Mustache templates are, by design, very simple; the homepage even says:

Logic-less templates.

So the general approach is to do your logic in JavaScript and set a bunch of flags:

if(notified_type == "Friendship")
    data.type_friendship = true;
else if(notified_type == "Other" && action == "invite")
    data.type_other_invite = true;
//...

and then in your template:

{{#type_friendship}}
    friendship...
{{/type_friendship}}
{{#type_other_invite}}
    invite...
{{/type_other_invite}}

If you want some more advanced functionality but want to maintain most of Mustache's simplicity, you could look at Handlebars:

Handlebars provides the power necessary to let you build semantic templates effectively with no frustration.

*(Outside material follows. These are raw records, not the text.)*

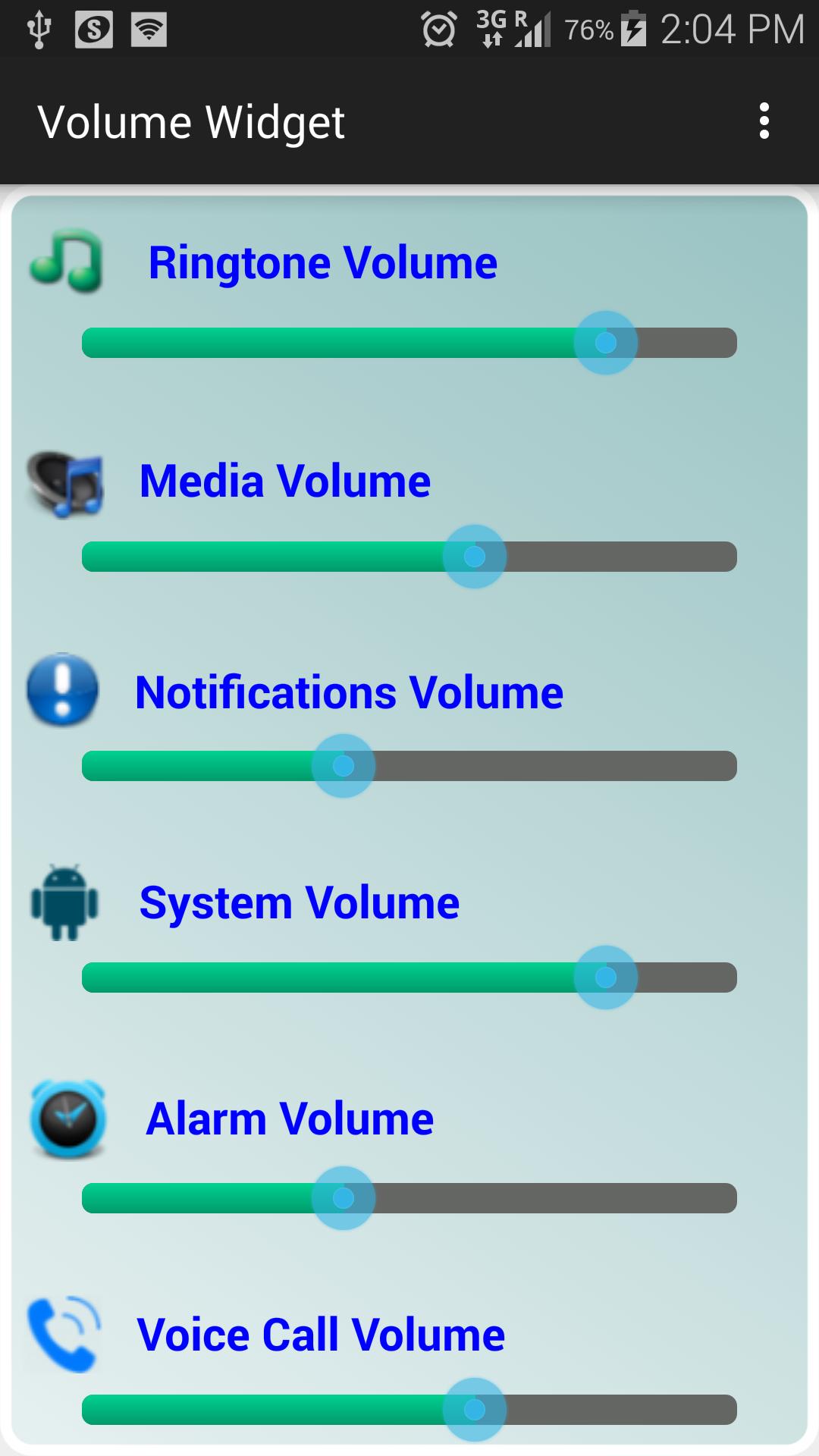Tap the Notifications Volume slider
The image size is (819, 1456).
410,766
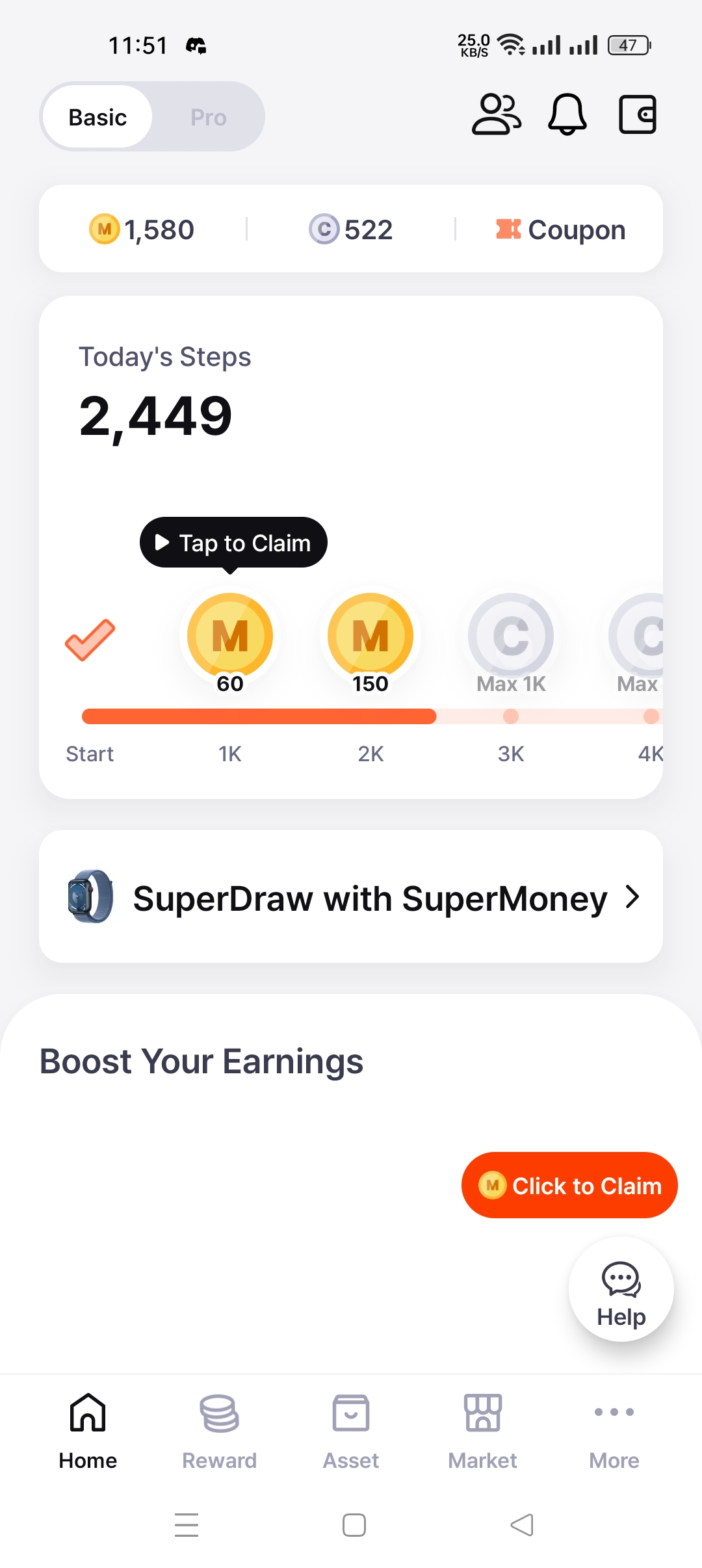The image size is (702, 1568).
Task: Open the Coupon section
Action: (x=560, y=229)
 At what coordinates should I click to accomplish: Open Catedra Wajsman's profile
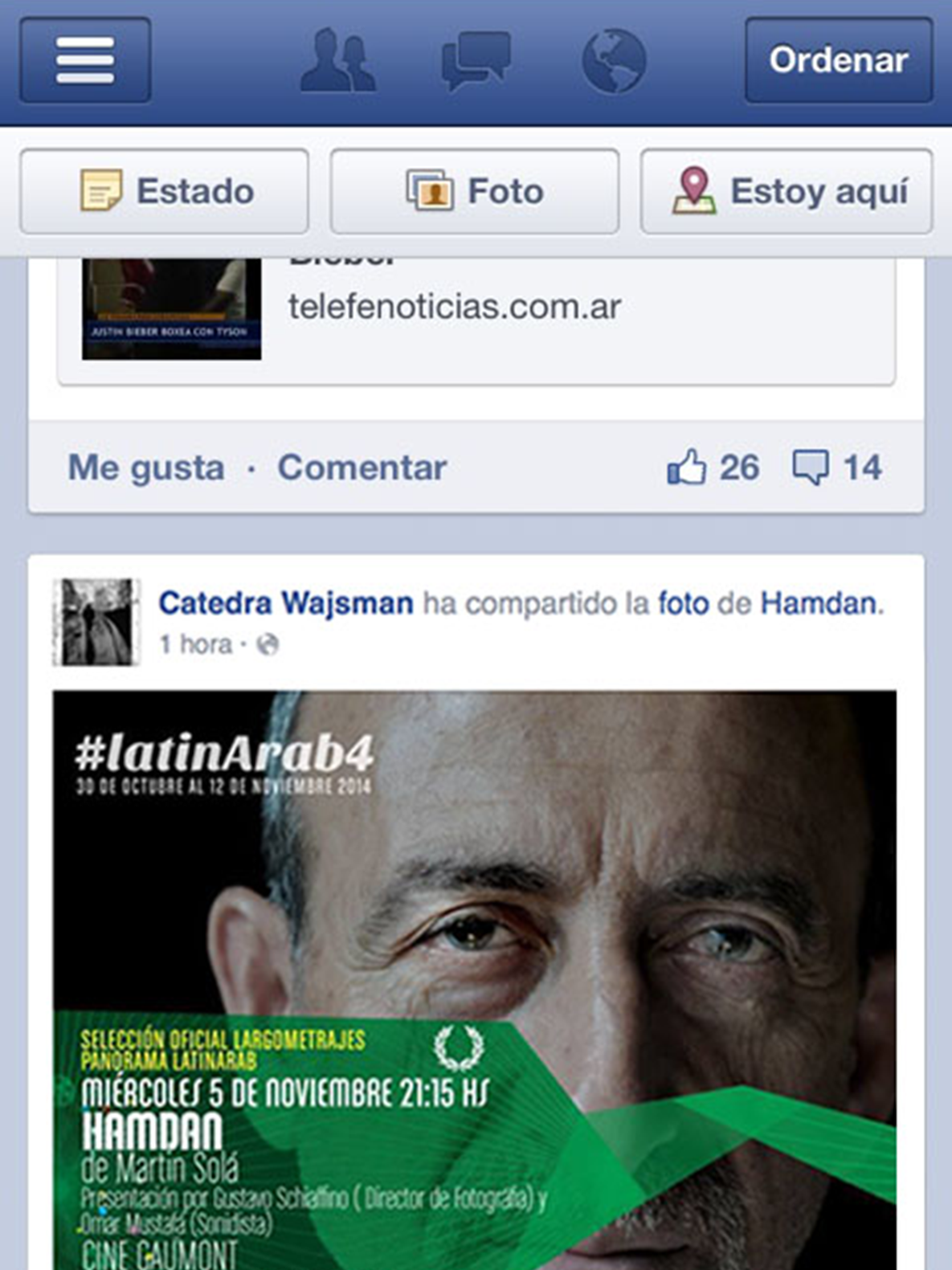(286, 603)
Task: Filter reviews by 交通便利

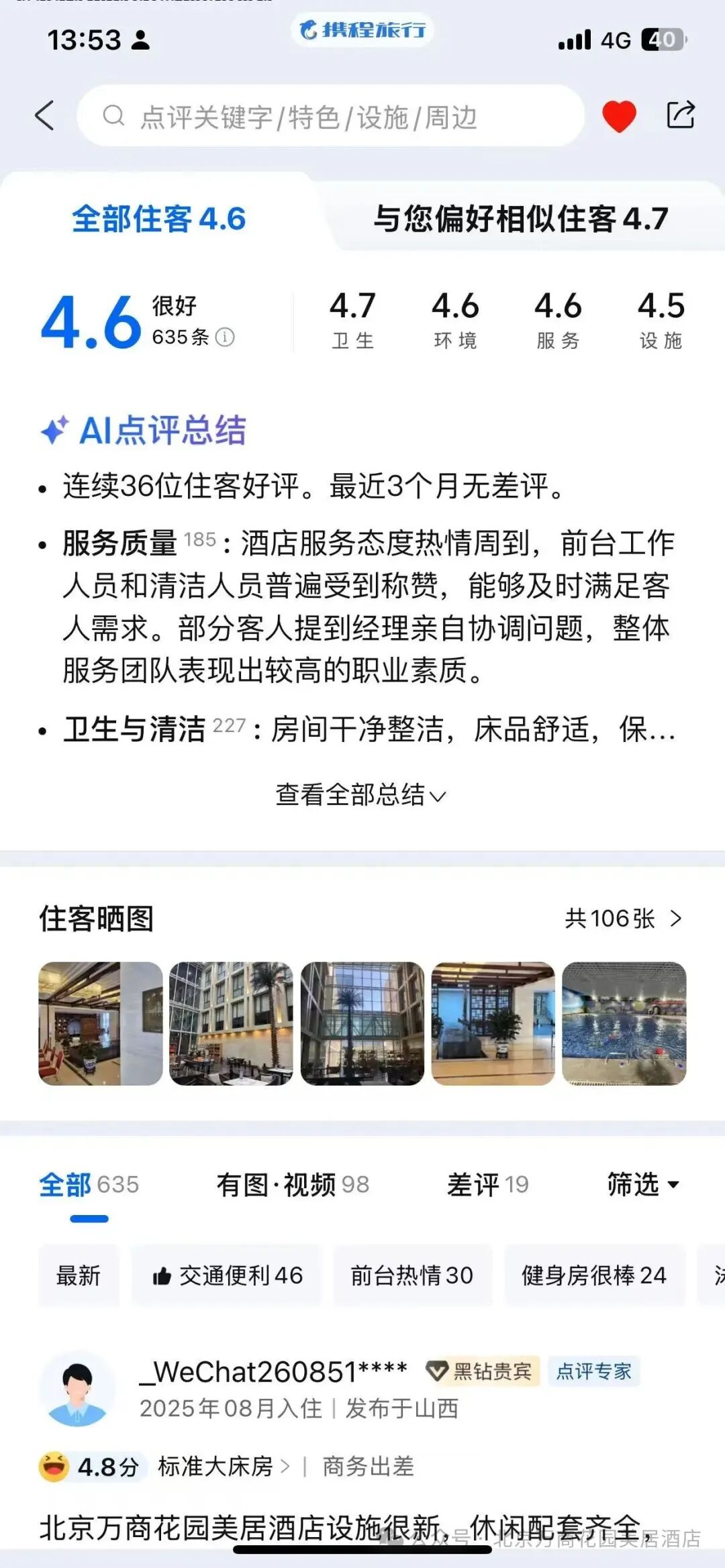Action: pos(227,1275)
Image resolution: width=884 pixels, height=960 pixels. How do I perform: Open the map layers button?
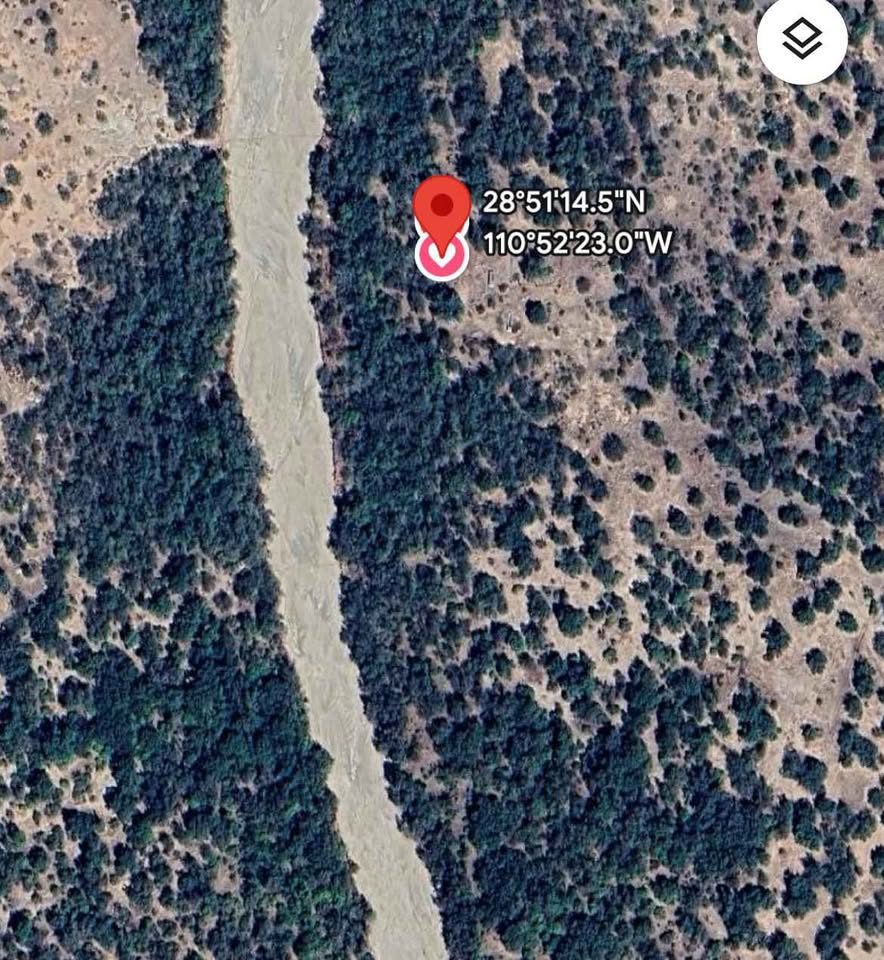click(x=802, y=39)
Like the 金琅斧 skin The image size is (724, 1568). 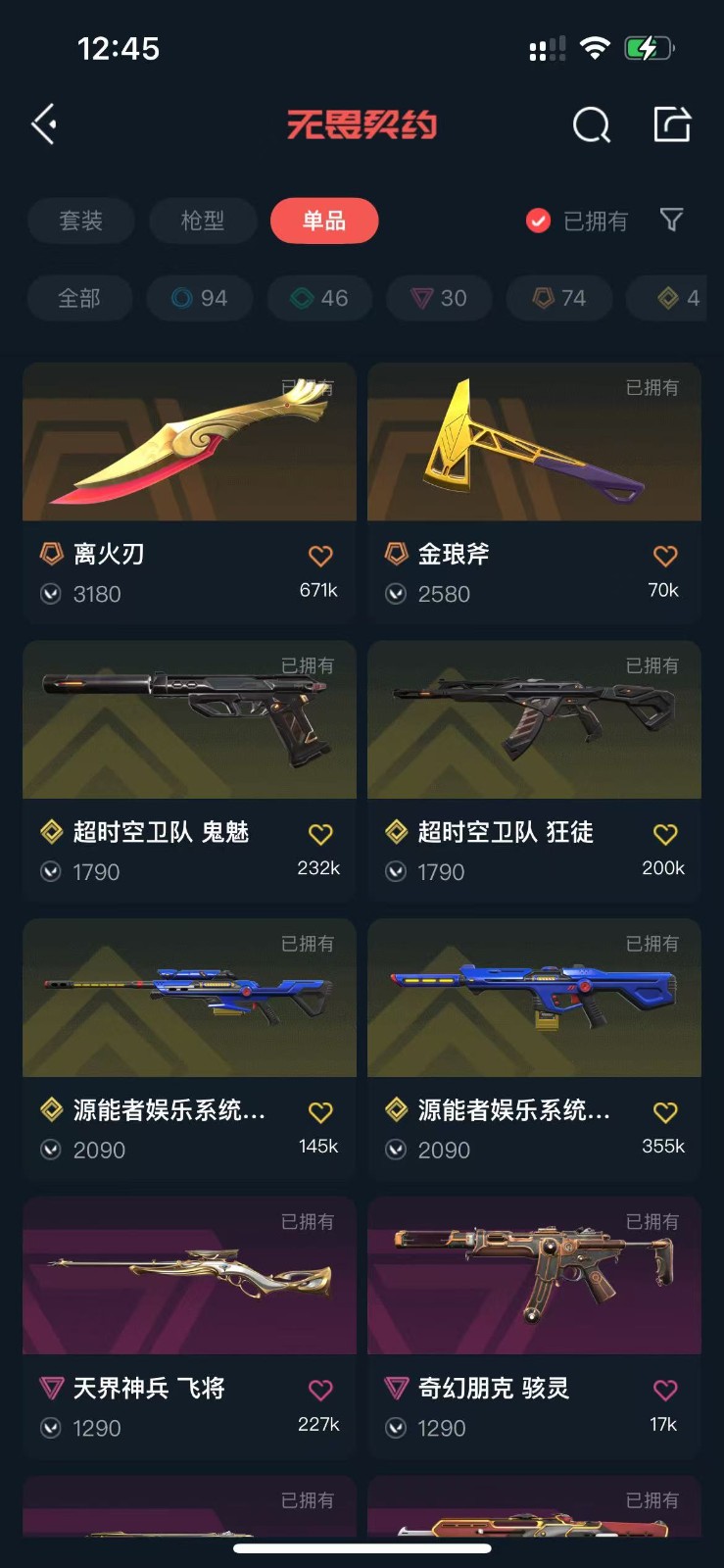665,557
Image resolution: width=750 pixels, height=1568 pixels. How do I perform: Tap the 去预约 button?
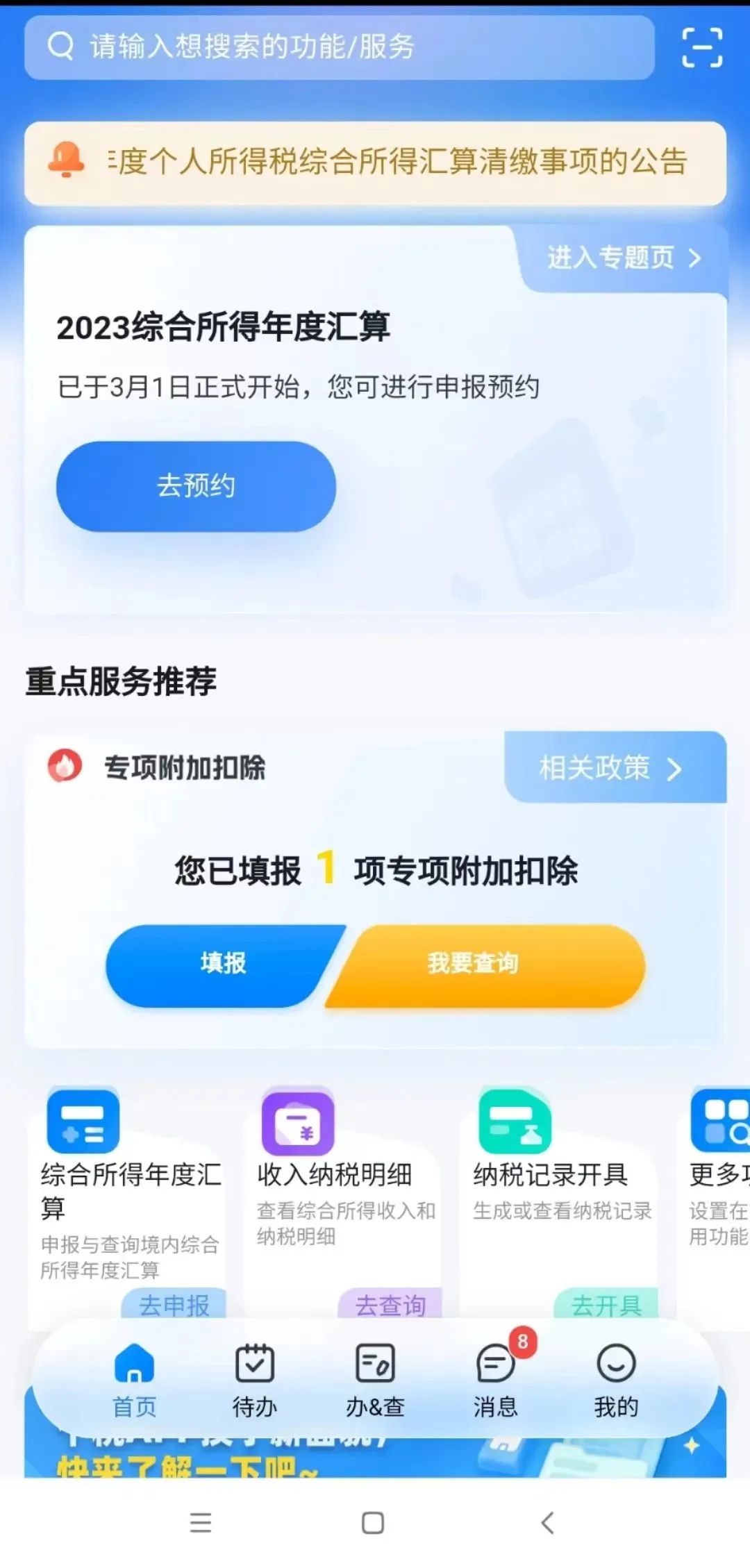coord(196,486)
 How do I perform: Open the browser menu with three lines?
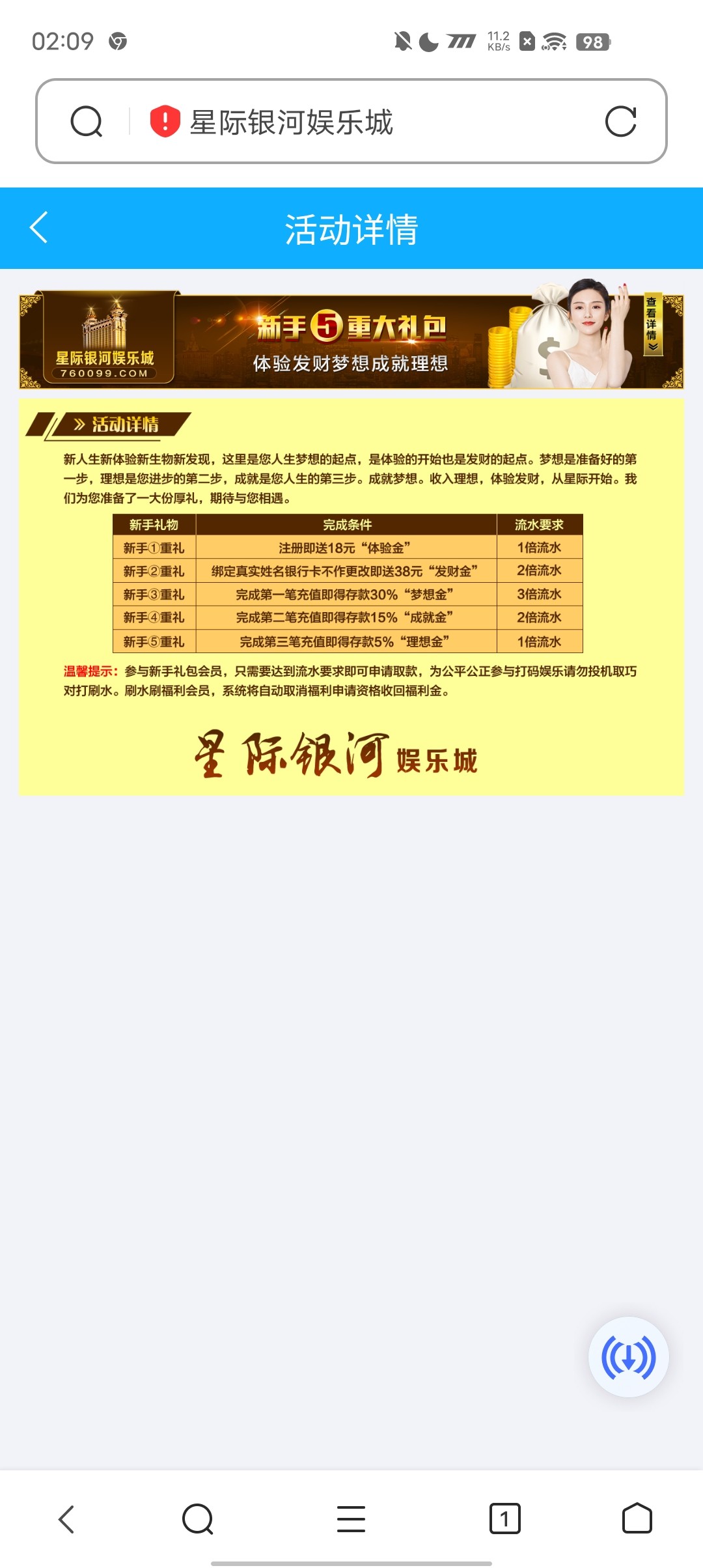tap(351, 1519)
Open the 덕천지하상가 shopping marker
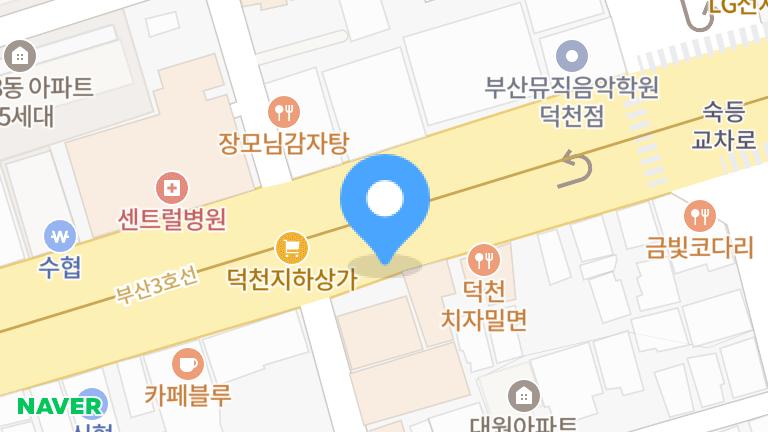The height and width of the screenshot is (432, 768). tap(291, 245)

Mustache templates are compatible with Handlebars, so you can take a Mustache template, import it into Handlebars, and start taking advantage of the extra Handlebars features.

Upvotes: 98

Lucas
Lucas

Reputation: 3471

Just took a look over the mustache docs and they support "inverted sections" in which they state

they (inverted sections) will be rendered if the key doesn't exist, is false, or is an empty list

http://mustache.github.io/mustache.5.html#Inverted-Sections

{{#value}}
  value is true
{{/value}}
{{^value}}
  value is false
{{/value}}

Upvotes: 156

François Dispaux
François Dispaux

Reputation: 746

I have a simple and generic hack to perform key/value if statement instead of boolean-only in mustache (and in an extremely readable fashion!) :

function buildOptions (object) {
    var validTypes = ['string', 'number', 'boolean'];
    var value;
    var key;
    for (key in object) {
        value = object[key];
        if (object.hasOwnProperty(key) && validTypes.indexOf(typeof value) !== -1) {
            object[key + '=' + value] = true;
        }
    }
    return object;
}

With this hack, an object like this:

var contact = {
  "id": 1364,
  "author_name": "Mr Nobody",
  "notified_type": "friendship",
  "action": "create"
};

Will look like this before transformation:

var contact = {
  "id": 1364,
  "id=1364": true,
  "author_name": "Mr Nobody",
  "author_name=Mr Nobody": true,
  "notified_type": "friendship",
  "notified_type=friendship": true,
  "action": "create",
  "action=create": true
};

And your mustache template will look like this:

{{#notified_type=friendship}}
    friendship…
{{/notified_type=friendship}}

{{#notified_type=invite}}
    invite…
{{/notified_type=invite}}

Upvotes: 22

Dave Newton
Dave Newton

Reputation: 160181

In general, you use the # syntax:

{{#a_boolean}}
  I only show up if the boolean was true.
{{/a_boolean}}

The goal is to move as much logic as possible out of the template (which makes sense).